Report each line of the material below where the word "icon" can be found.

● **Data section**

============================================================

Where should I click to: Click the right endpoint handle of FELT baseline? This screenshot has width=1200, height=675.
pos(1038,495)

============================================================

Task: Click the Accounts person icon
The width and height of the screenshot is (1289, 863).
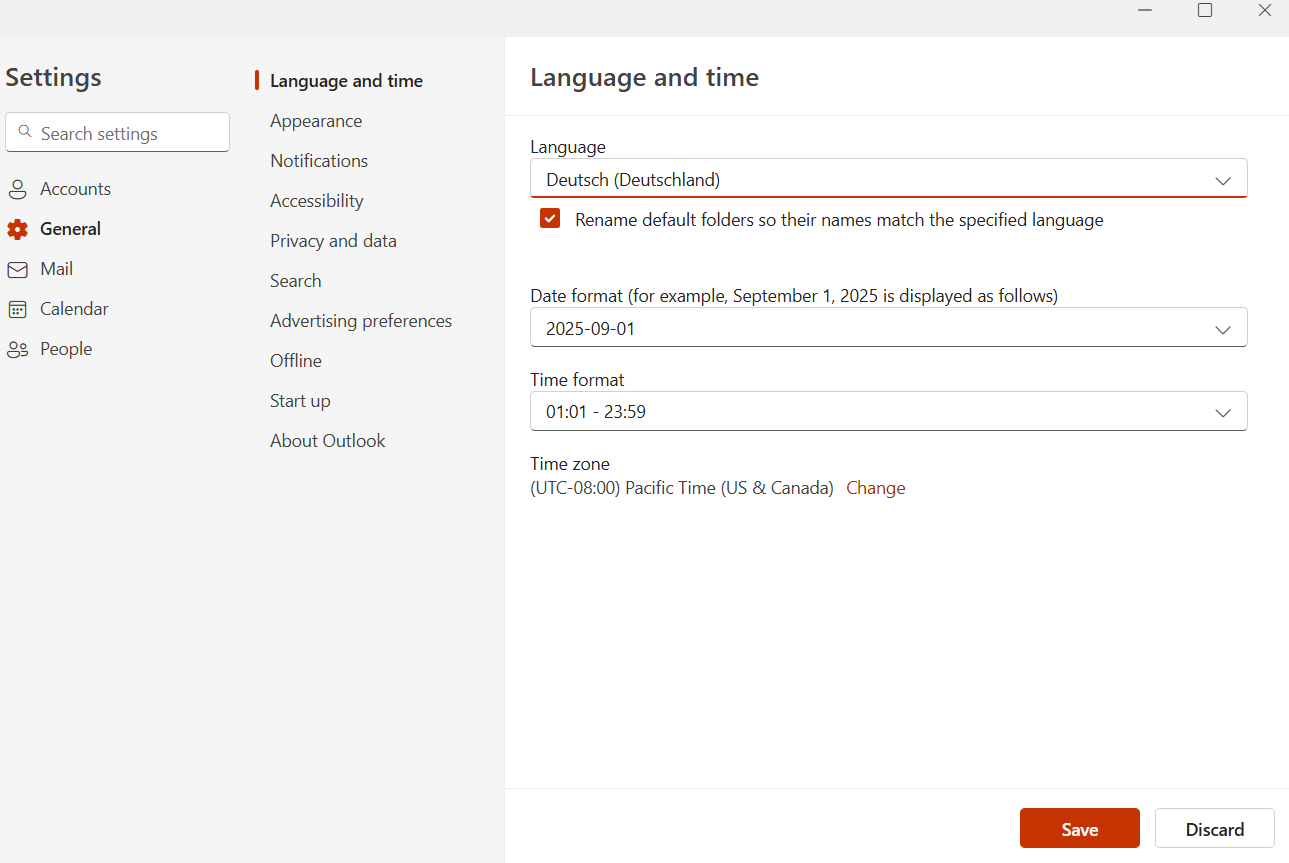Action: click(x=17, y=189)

============================================================

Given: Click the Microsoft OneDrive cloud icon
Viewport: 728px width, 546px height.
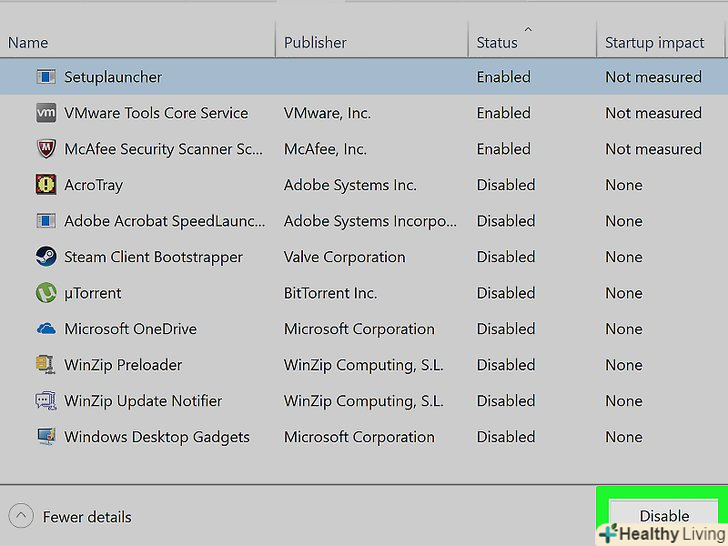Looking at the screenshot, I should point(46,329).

============================================================

● **Finished exercise**
Task: Click the Accounts person icon
Given: Click the Microsoft OneDrive cloud icon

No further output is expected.